--- Work instructions ---
Only lines holding the word "INDUSTRIES" are wanted from the records; copy all of them.

The data START

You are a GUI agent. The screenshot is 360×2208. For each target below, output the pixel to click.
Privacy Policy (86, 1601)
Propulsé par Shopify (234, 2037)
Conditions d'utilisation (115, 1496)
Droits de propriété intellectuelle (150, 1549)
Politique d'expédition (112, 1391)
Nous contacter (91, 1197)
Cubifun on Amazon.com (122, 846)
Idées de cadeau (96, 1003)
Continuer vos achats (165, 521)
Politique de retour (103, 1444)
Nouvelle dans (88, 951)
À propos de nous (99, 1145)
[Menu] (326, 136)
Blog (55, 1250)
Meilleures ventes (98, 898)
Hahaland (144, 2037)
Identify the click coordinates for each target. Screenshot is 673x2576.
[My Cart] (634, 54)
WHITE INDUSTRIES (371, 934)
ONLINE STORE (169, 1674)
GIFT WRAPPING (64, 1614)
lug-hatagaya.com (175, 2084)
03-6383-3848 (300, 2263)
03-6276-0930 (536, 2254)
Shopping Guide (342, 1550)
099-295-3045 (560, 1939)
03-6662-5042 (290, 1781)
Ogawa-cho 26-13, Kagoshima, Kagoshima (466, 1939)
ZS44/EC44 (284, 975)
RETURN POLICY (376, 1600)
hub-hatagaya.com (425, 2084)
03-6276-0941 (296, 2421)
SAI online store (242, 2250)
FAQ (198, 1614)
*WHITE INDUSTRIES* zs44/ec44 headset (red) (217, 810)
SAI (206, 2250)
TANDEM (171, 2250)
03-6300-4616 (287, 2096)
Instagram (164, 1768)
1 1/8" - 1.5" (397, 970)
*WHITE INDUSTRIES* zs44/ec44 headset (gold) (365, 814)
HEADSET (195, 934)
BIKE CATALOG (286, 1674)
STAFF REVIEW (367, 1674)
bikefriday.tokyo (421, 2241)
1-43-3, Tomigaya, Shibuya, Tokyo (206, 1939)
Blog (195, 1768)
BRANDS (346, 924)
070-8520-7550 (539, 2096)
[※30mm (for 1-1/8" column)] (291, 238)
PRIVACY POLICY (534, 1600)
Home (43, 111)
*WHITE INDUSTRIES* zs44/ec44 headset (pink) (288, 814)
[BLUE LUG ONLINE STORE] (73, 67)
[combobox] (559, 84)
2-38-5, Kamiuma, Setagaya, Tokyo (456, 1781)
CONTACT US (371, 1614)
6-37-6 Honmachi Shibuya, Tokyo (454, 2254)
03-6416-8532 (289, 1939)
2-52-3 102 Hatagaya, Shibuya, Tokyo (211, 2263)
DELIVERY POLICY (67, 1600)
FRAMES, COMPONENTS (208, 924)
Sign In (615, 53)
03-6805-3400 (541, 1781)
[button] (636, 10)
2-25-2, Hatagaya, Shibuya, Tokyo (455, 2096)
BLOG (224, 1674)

The data END

--- Answer section ---
WHITE INDUSTRIES (371, 934)
*WHITE INDUSTRIES* zs44/ec44 headset (red) (217, 810)
*WHITE INDUSTRIES* zs44/ec44 headset (gold) (365, 814)
*WHITE INDUSTRIES* zs44/ec44 headset (pink) (288, 814)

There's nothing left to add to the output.